The movie starts off with a bang, where Steve Jobs (almost) is seen introducing the iPod to the world in 2001. Before you realise that it is not actually Jobs but Ashton Kutcher holding the iPod , the storyline of the movie shifts to the 1970’s, showing a younger Jobs in a hippy-like dressing, walking barefoot in his days at Reed College. In what seems to be an attempt to show that his mind worked at a different level than ours or probably the effect LSD has on you, Jobs has been shown to be acting a bit weird at times. But his trip to India and meeting Steve Wozniak (Josh Gad) at Atari leads our protagonist to the task he was chosen for, founding Apple Computers Inc.

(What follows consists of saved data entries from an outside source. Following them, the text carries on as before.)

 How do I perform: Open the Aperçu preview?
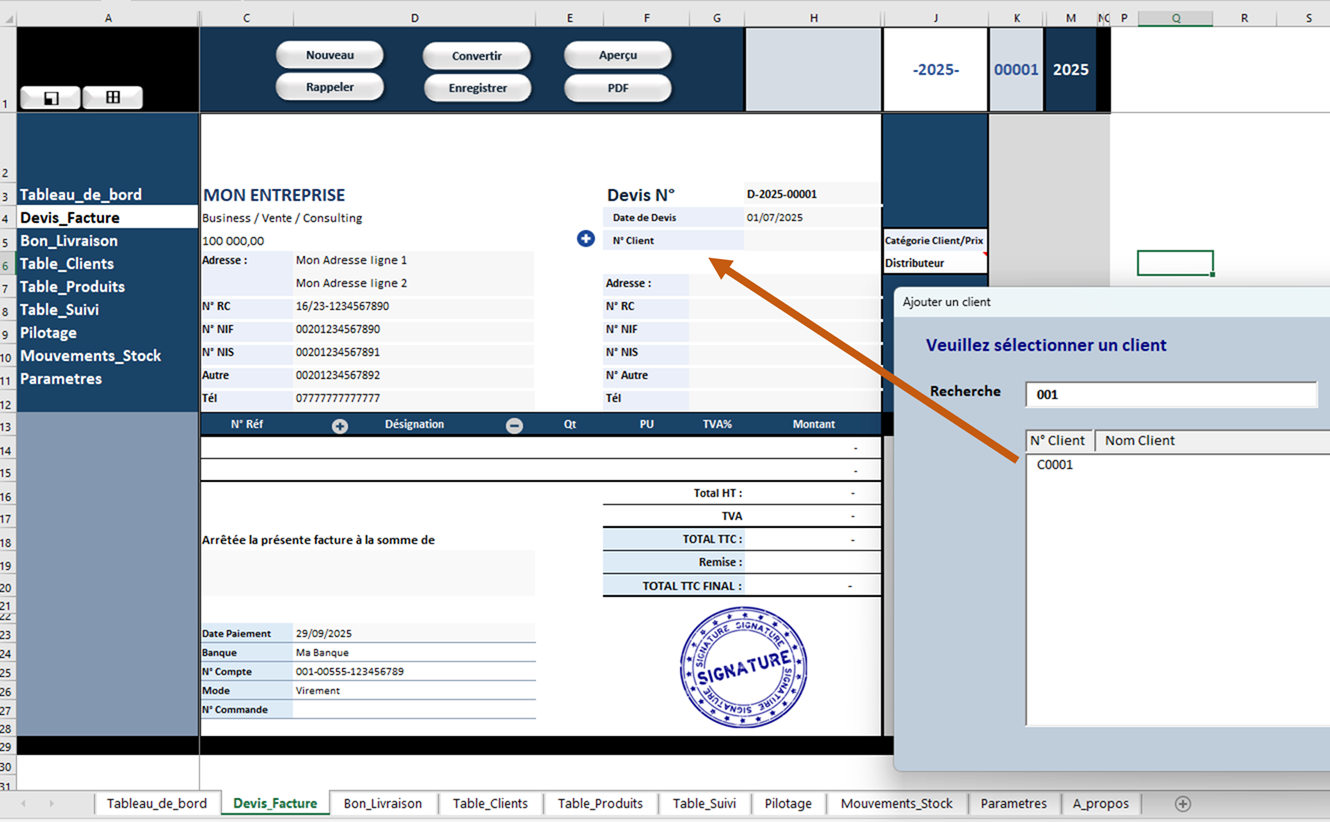point(617,55)
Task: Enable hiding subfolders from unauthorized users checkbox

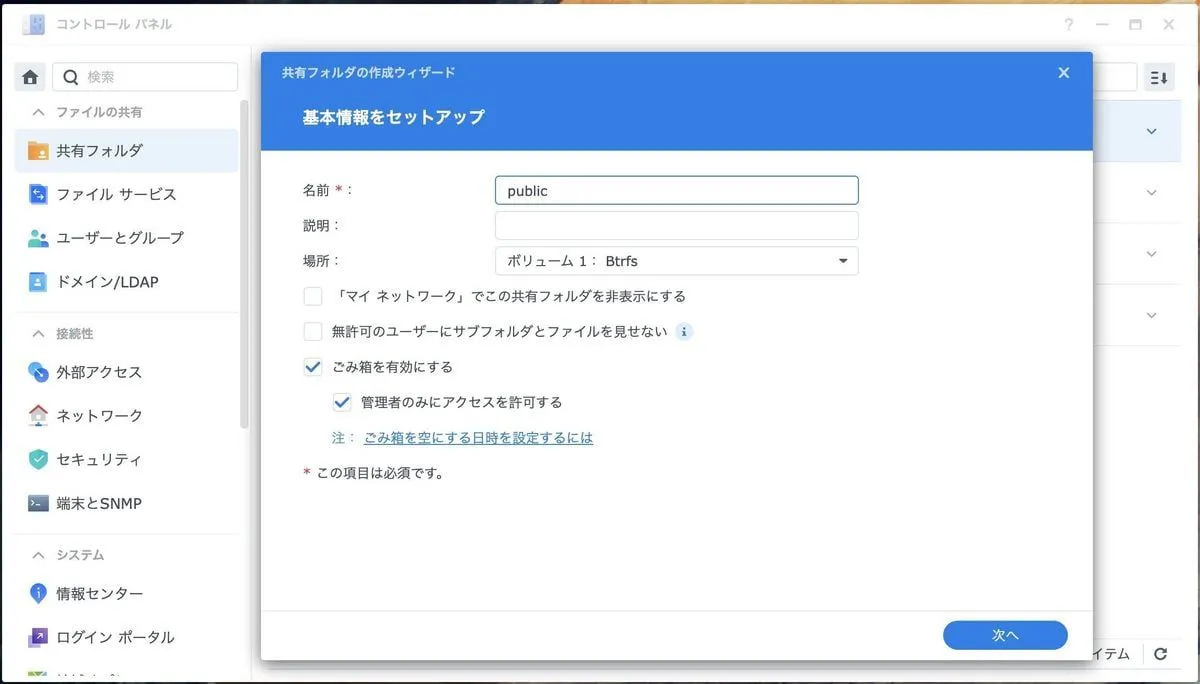Action: coord(313,332)
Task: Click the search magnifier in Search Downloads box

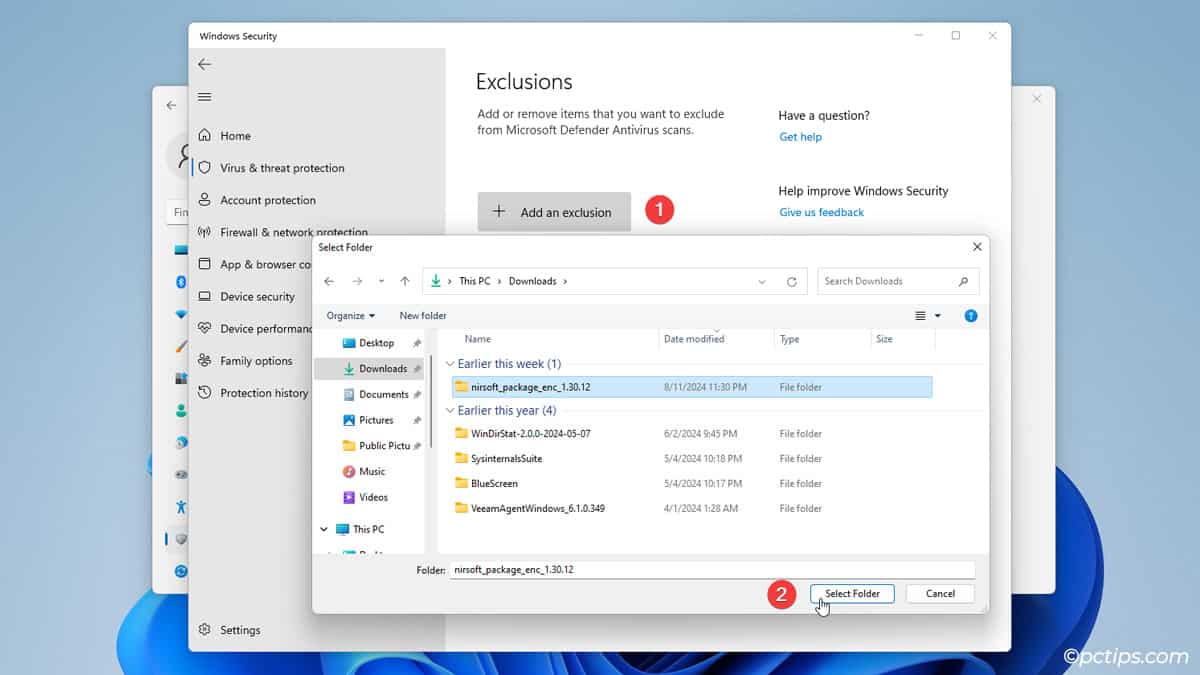Action: (x=963, y=282)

What starts off as a venture in his parent’s garage soon grows into a large business fuelled by the Jobs’ passion for his products and ingenuity. Company loyalists face bullying, get abused for not believing and even get fired from their jobs as they become victims of his addiction to perfection. As the company grows bigger, so does the clout of people around Jobs, including the entry of John Sculley (Matthew Modine) whom Jobs allures from Pepsi and the game of boardroom politics begins. Later disappointing sales and Jobs’ over ambitious plans, combined with Sculley’s expertise of managing the members of the board, result in a forced exit for Jobs from the company he founded.
What follows after wards is the fall of Apple, rise of Jobs outside the company and finally his return to Apple in 1997. However, the movie fails to show the hardships Jobs faced after his ouster from Apple and the effort he put in to regain what he had lost. Instead of giving credit to the fighting spirit called Steve Jobs, this movie simply portrays him as the ‘Chosen One’ who seems destined to return and magically invent the iPod, the Macs and the iPhone (Speaking of which, you will not really see Jobs holding the iPhone in this movie since the narrative ends with his return to the company).
Overall, the story of Jobs is pretty one sided and does not draw enough mileage from the iconic name or his life. It is more about Apple and how erratic a boss Steve Jobs was, with extravagant plans and his abusive nature. While Kutcher does look a lot like Jobs in his youth, there are scenes when you see Kutcher on screen and not Steve Jobs, which is very disappointing. Never the less, if you are an Apple fan or more so, an admirer of Steve Jobs, for what he means to the world of technology, you are going to like this movie. Director Michael Stern is the first one to have gotten his act together but we can be rest assured,other directors too will follow suit soon and there will be better bio-pics on Jobs. What we must acknowledge is the director’s courage to show the darker side of Jobs and still try to woo the crowds.